The GBCM was founded as a classical ballet company in 1957 by Ludmilla Chiriaeff who was born in Berlin of Russian Jewish parents. Following a ballet career on stage and television in Berlin and later, in Switzerland, where she went to escape the Nazi raids, she immigrated to Canada with her husband and children. With a classical ballet background Chiriaeff simply “brought ballet in her luggage” at a time when there was absolutely no such thing in Quebec. Thanks to the television arm of Radio-Canada, she was able to introduce ballet to Quebec households, playing a key role in the province’s emerging cultural identity.

The GBCM started exploring the world of contemporary dance as early as the 1970’s with Fernand Nault (who died in December 2006), creator of Casse-Noisette, a series of favourite classical and contemporary ballets (e.g., the rock opera Tommy) as well as with several productions under the artistic direction of renowned artists such as Colin McIntyre and Lawrence Rhodes. Taking inspiration from works by Gilles Vigneault, Nacho Duato, Edouard Lock and Paul- André Fortier, the company further widened its horizons. 1

Nevertheless, until Pankov’s arrival to the GBCM, the company’s repertoire was classical with contemporary exceptions.

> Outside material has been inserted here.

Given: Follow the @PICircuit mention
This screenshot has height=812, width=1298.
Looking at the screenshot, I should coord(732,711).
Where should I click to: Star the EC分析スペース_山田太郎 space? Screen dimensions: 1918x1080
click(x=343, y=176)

Now it’s the opposite, a contemporary repertoire with the exception of Casse-Noisette at Christmastime. “Young dancers are greatly motivated to audition here.” And did this change come easily? “In total harmony,“ assures Pankov. “When I outlined my ambitions, everyone was perfectly convinced and in fact, everyone was ready for a transition which would allow us to compete effectively with world-class companies in Europe and America. Such was our state of readiness that only one person left us because of this shift, something which occurred naturally and smoothly.”

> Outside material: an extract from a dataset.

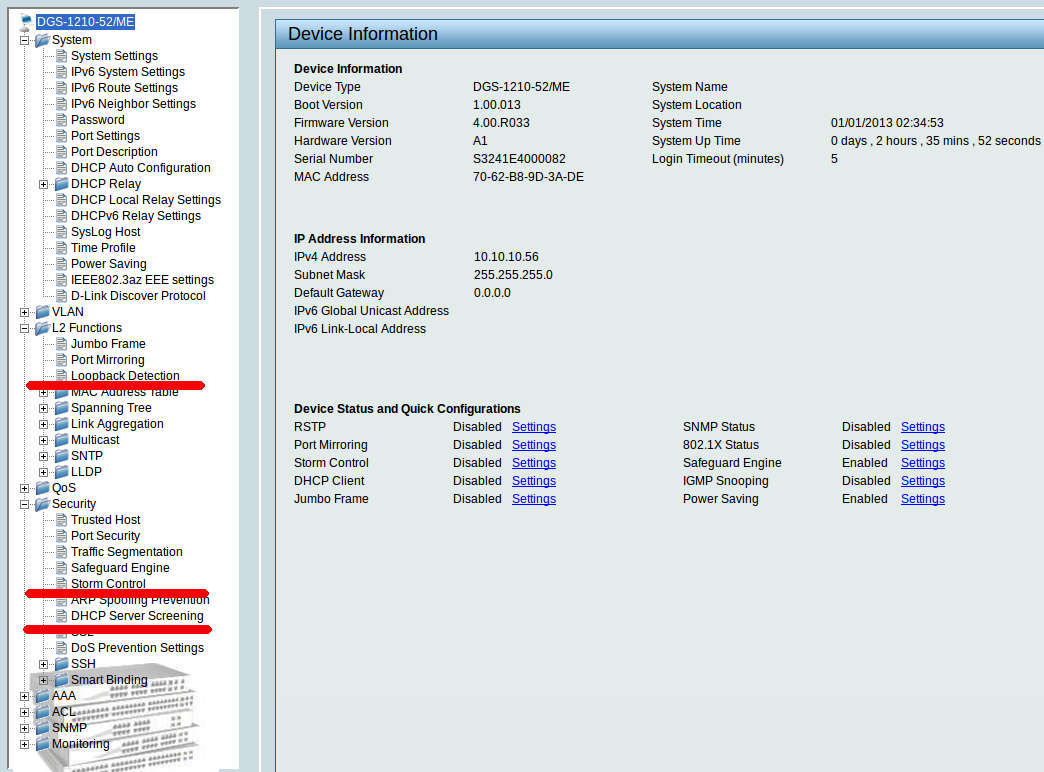Open Settings link for Power Saving status
The width and height of the screenshot is (1044, 772).
click(x=922, y=499)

A majority of companies worldwide have adopted a similar move. Classical training is really the only kind that adequately prepares artists for all forms of dance. Today, most choreographers, Lock and Chouinard especially, seek dancers with classical training. Companies must recruit dancers of international caliber and possessing strong technique. Within the GBCM, dancers have evolved and bloomed. The same can be said of the choreographers to whom Pankov has entrusted productions such as Didi Veldman (TooT) and Stijn Celis (Noces and Cinderella, scheduled to return in October). This kind of incubation has largely helped put the company on the international dance map. “I am particularly happy with the unanimous (favourable) reviews of our last American tour, especially from the revered New York Times. We have also signed reciprocal agreements with several American and European companies and have been invited to return each year to perform at prestigious events, such as the biannual Jacob’s Pillow.”

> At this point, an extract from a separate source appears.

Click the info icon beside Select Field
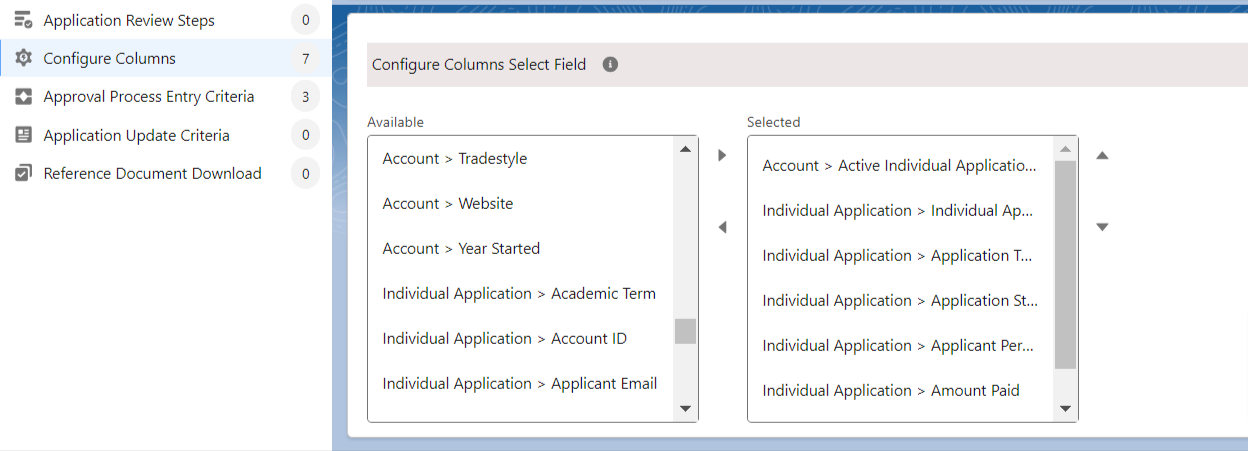The width and height of the screenshot is (1248, 451). click(x=610, y=64)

Eventhough the future looks bright general manager Alain Dancyger says, “2007 was a glorious celebration year, but 2008 will really be exceptional.” And more… Of course, Ohad Naharin will present a new production in April and there will be two big announcements. First, after an excruciating wait, as with most Quebec arts groups, the company will finally have its own home (“We are currently living and creating in a garage!” exclaims Pankov, referring to their confined and run-down Rivard street location). The building will be designed especially for the GBCM, most likely behind Places des Arts, complete with offices and creation and rehearsal space, contributing to the city’s architectural landscape. Secondly, with arts education close to his heart, Pankov harbours a dream of promoting dance training. Without giving specifics, Dancyger can only comment, “We will know more about all this in January 2008.” Finally, many events, “still to be confirmed” could be forthcoming for summer 2008. Of course, we will keep abreast of developments. Whatever happens, the Grands Ballets fully deserves its reputation, its place in the world and … its future. n

[Translation: Claude Libersan and Lilian I. Liganor]

1 La vie des Grands, 50 ans de la vie des GBCM. Christine Bourgier. Catalogue of photographs and texts available in most bookstores.